An end-to-end machine learning project in which I used tensorflow
to construct recurrent neural nets and convolutional neural nets as well as scikit-learn
to construct linear regression and random forests for multi-step ahead time series prediction of mean ambient air temperature for a region of Mars known as the Gale Crater.
It is recommended to use Miniconda or Anaconda to install the packages for the repository.

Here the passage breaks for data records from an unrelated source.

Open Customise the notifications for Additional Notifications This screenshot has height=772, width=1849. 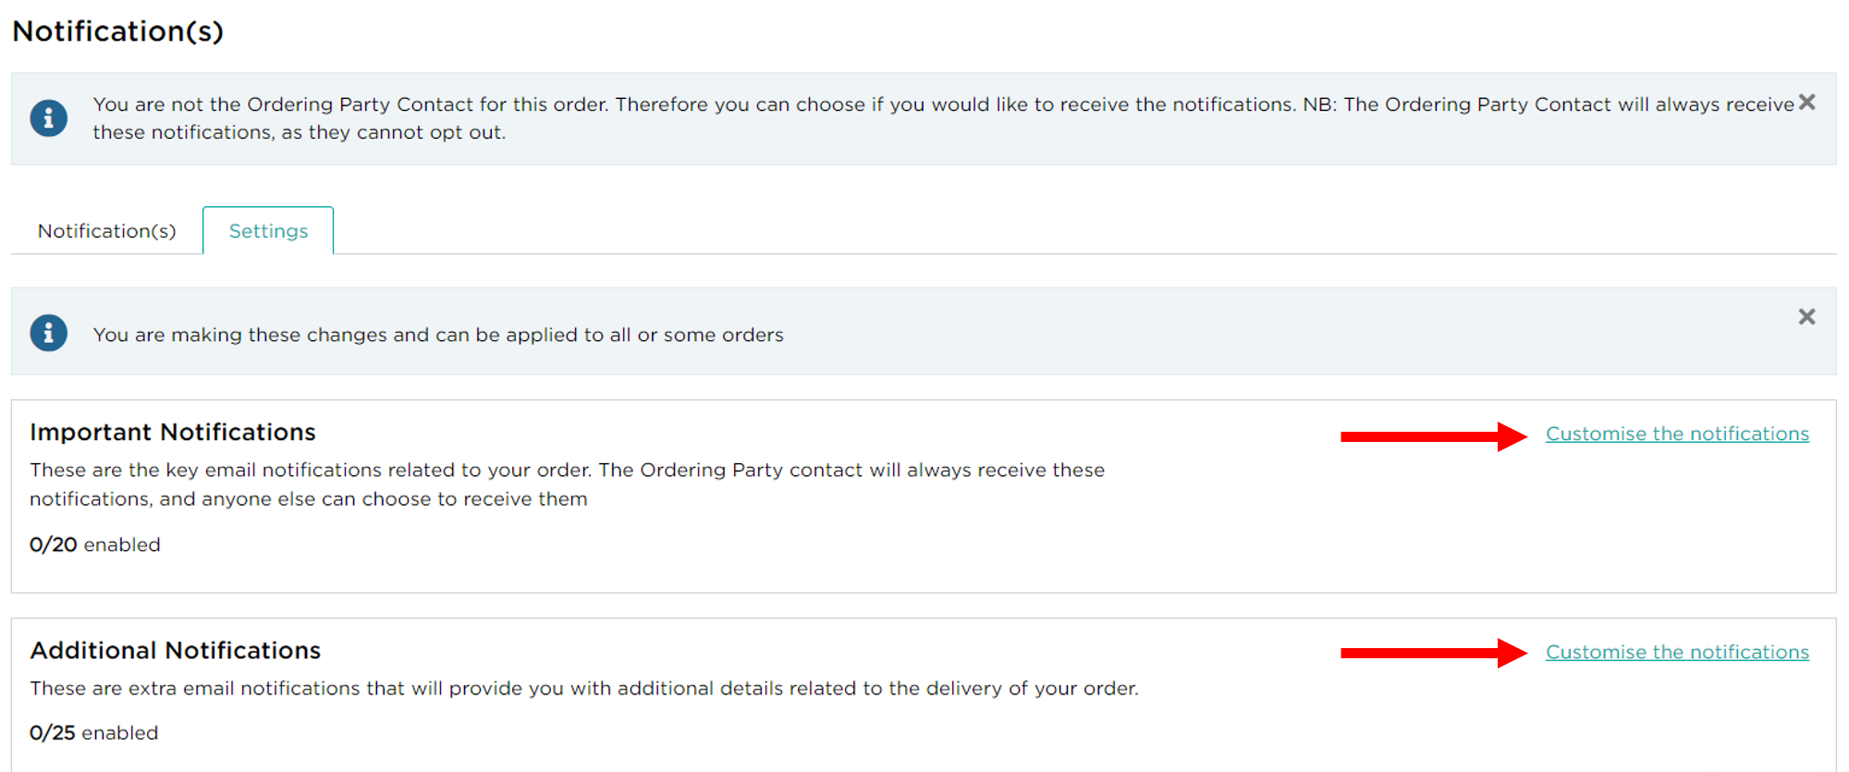(x=1677, y=652)
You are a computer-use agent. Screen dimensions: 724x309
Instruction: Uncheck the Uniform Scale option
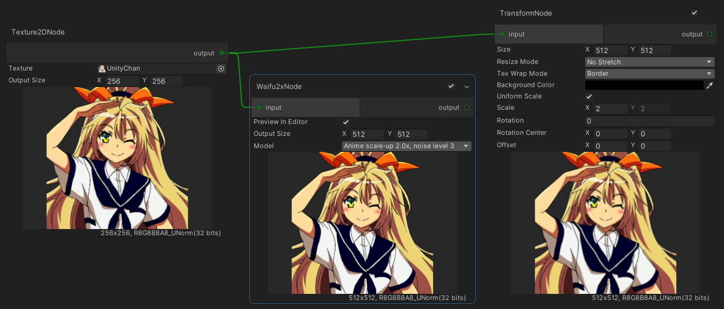589,97
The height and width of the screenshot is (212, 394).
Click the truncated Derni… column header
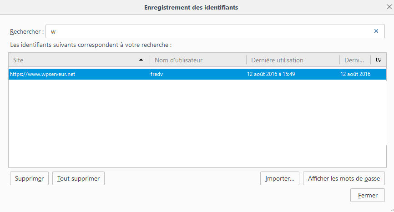355,60
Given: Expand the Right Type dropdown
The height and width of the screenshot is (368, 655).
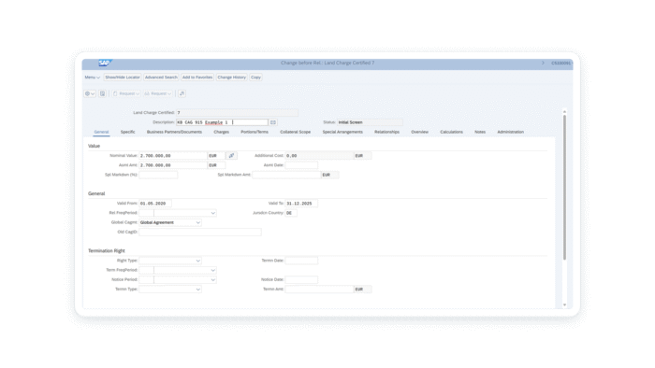Looking at the screenshot, I should pos(198,261).
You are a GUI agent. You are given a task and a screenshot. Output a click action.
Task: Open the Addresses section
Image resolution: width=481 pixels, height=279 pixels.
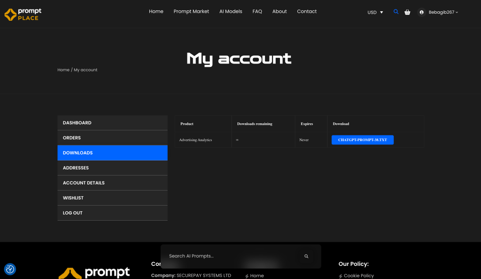[112, 168]
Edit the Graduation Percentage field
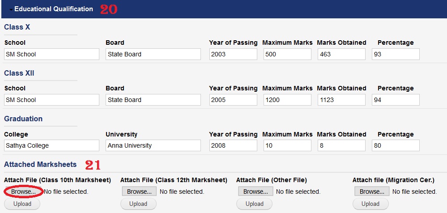The width and height of the screenshot is (447, 213). [x=396, y=145]
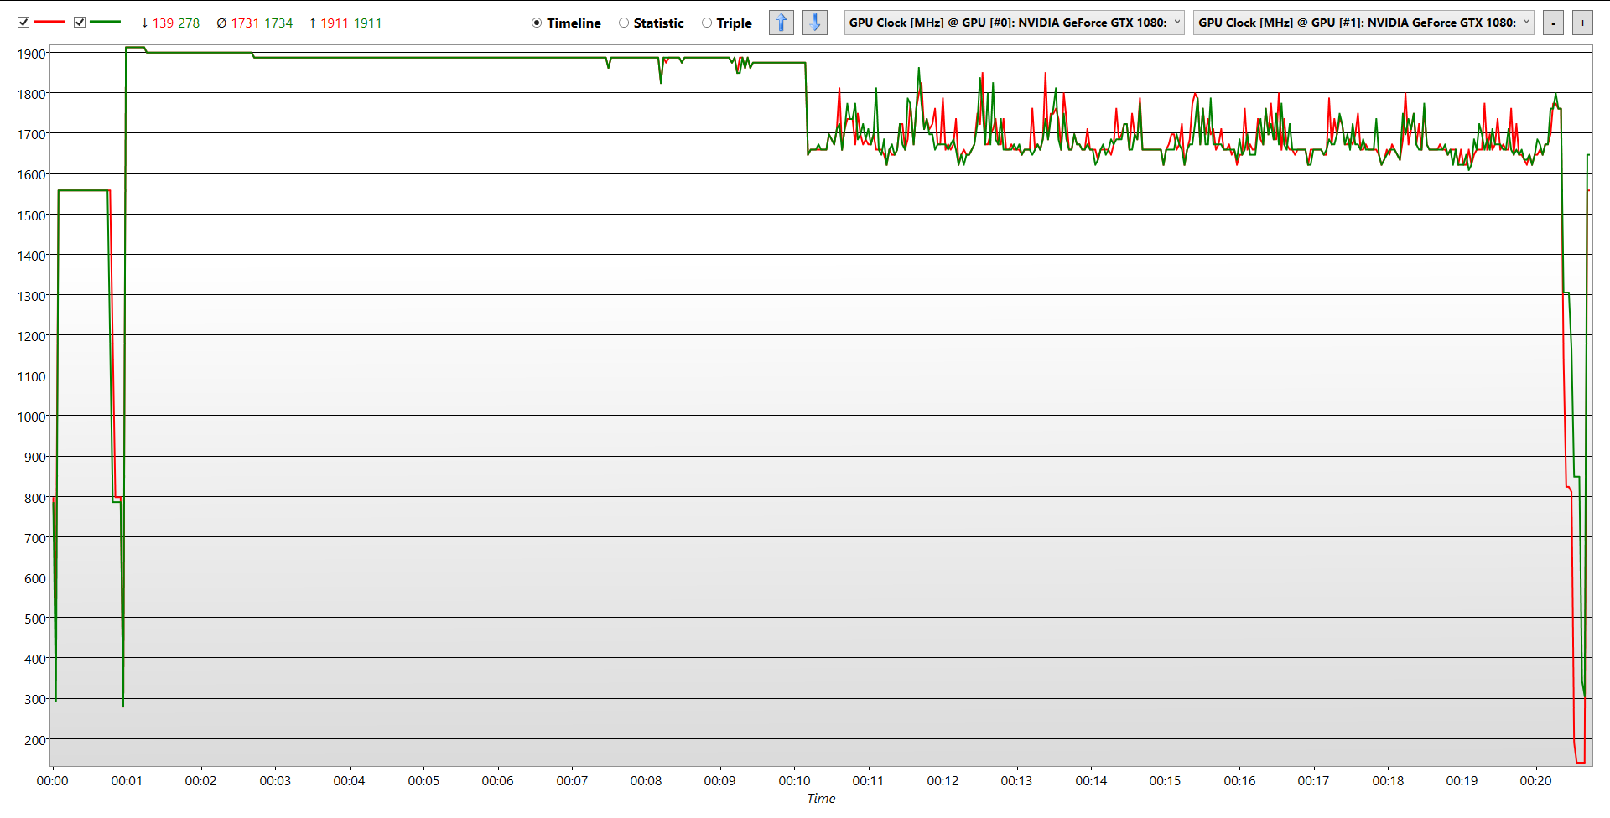Image resolution: width=1610 pixels, height=818 pixels.
Task: Toggle the red series checkbox
Action: (23, 23)
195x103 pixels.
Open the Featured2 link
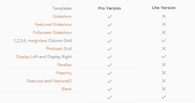click(x=62, y=81)
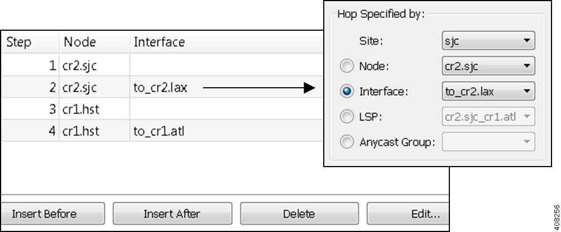Image resolution: width=561 pixels, height=232 pixels.
Task: Select the Node radio button
Action: click(x=347, y=66)
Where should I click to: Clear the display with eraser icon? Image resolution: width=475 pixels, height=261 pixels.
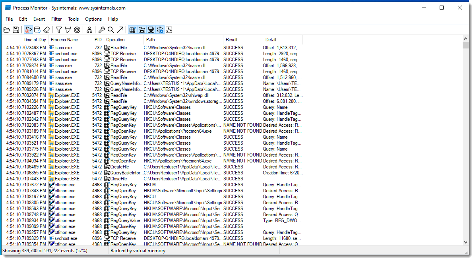(x=47, y=30)
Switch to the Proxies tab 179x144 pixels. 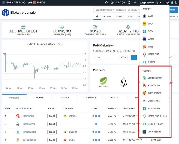[39, 97]
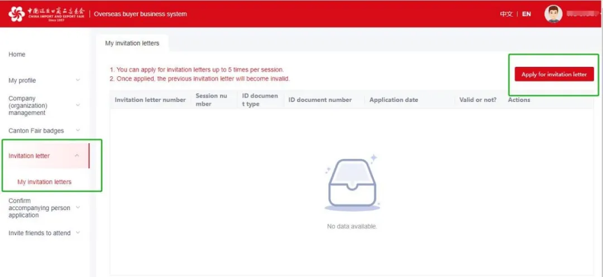
Task: Expand Company (organization) management chevron
Action: 78,105
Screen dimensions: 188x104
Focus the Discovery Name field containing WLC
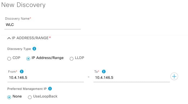point(43,25)
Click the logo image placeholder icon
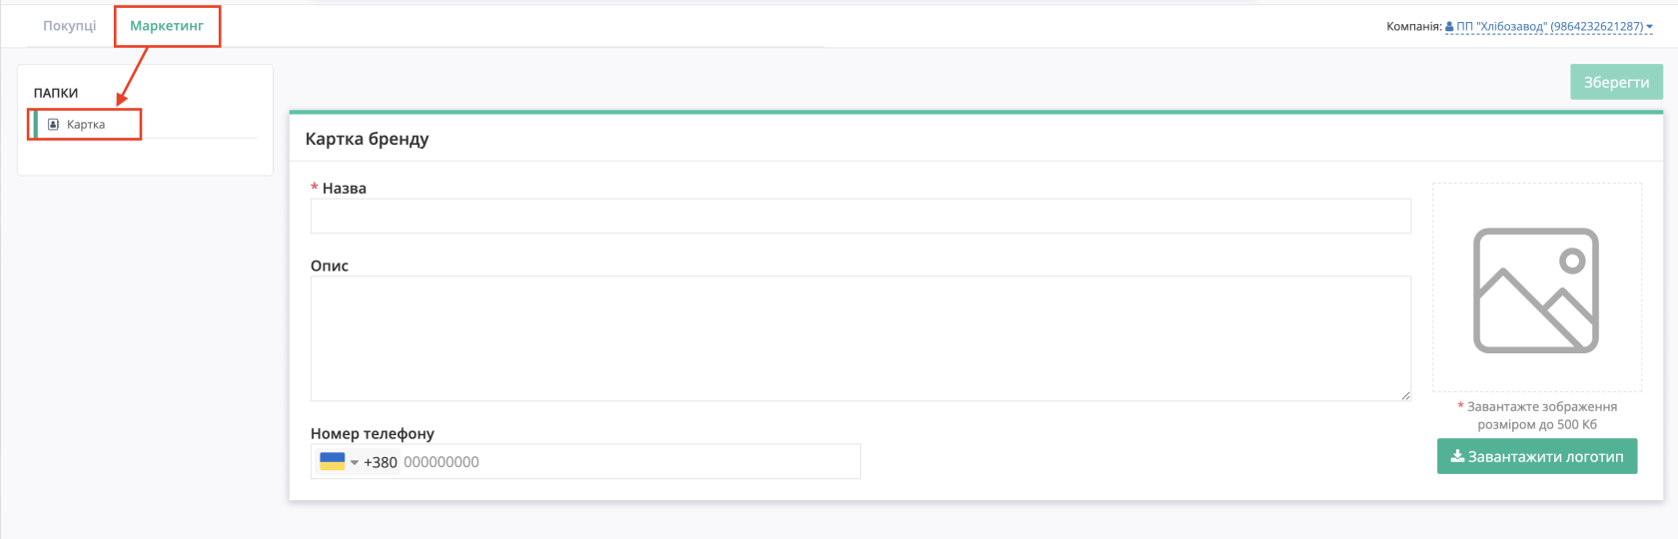Viewport: 1678px width, 539px height. pyautogui.click(x=1536, y=290)
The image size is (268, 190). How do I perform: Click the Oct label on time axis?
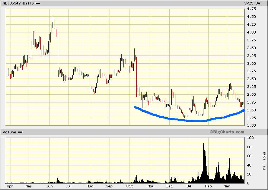pos(130,186)
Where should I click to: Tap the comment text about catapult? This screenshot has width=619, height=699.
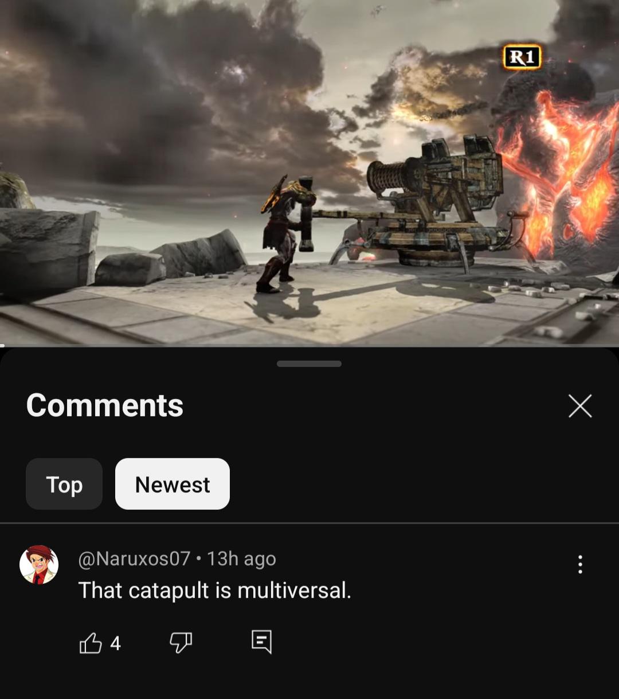pyautogui.click(x=214, y=590)
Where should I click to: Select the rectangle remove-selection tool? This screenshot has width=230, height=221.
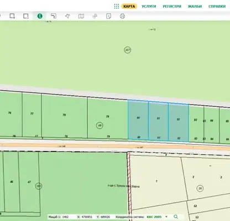(x=26, y=16)
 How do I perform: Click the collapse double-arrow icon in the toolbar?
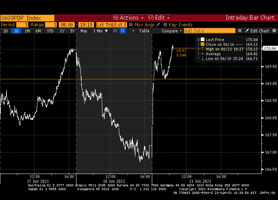coord(239,31)
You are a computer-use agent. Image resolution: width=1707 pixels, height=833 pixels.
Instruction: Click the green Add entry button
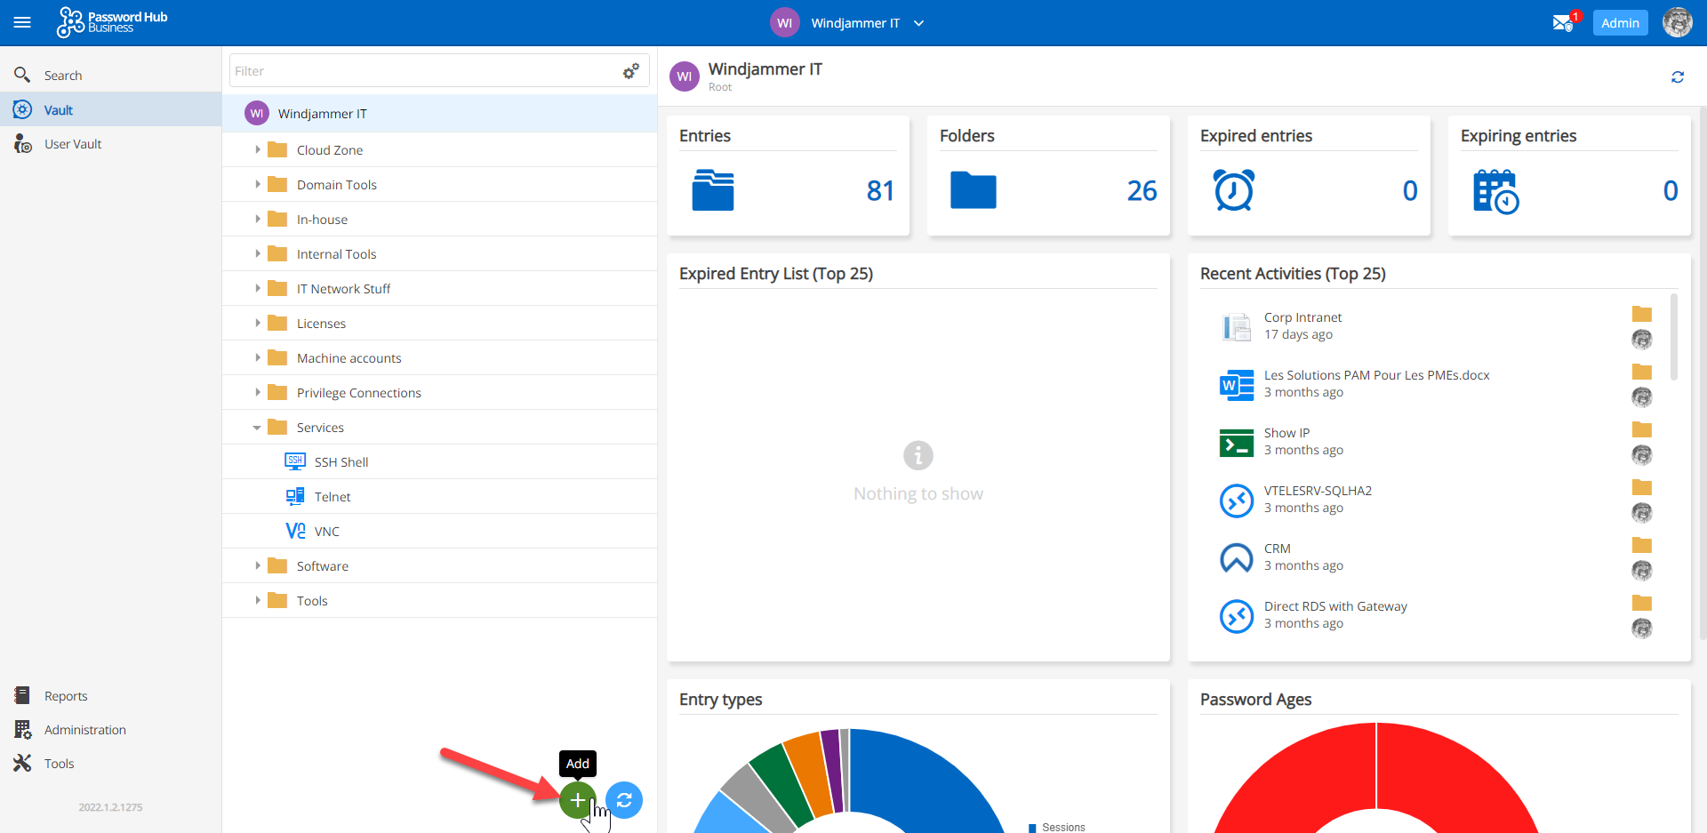577,800
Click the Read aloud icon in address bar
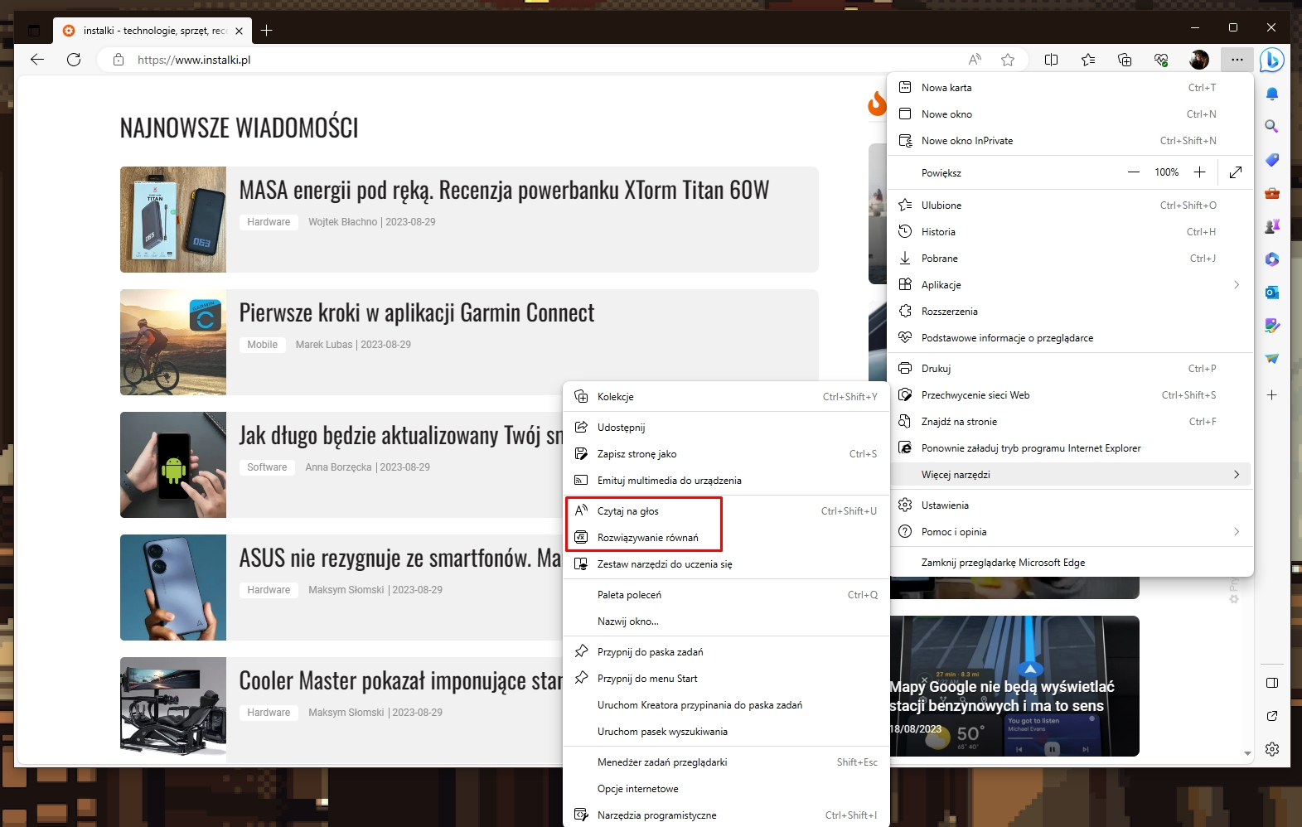This screenshot has width=1302, height=827. (x=975, y=60)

To install the environment without GPU acceleration, run the following commands:
conda install tensorflow scikit-learn statsmodels pandas numpy scipy requests beautifulsoup4
conda install -c conda-forge matplotlib keras-tuner tqdm
To install the environment with GPU acceleration, run the following commands:
conda install tensorflow-gpu scikit-learn statsmodels pandas numpy scipy requests beautifulsoup4
conda install -c conda-forge matplotlib keras-tuner tqdm
Sols 1 through 2837 were scraped from the REDUCED_DATA
archive for the NASA Curiosity Rover Environmental Monitoring System (REMS) available through the Mars Science Laboratory using requests
and beautifulsoup4
. Specifically, the REMS MODRDR
data was used since this is the most processed and therefore best prepared for data analysis. The REMS_DESCRIPTION.txt
(link) describes the instruments and operational capabilities of Curiosity's REMS. The REMS_MORDR_DS.CAT
(link) describes the MODRDR
cleaned data. The MODRDR6.FMT
(link) describes the format of the MODRDR
data files. Notably, the MODRDR
data files have the suffix RMD
(link).
The docs
folder contains the thesis itself with all findings and methods included.
I will likely use an open source MLOps library such as neptune-client
in the future because tracking hyperparameters using yaml
proved to be a fairly annoying task.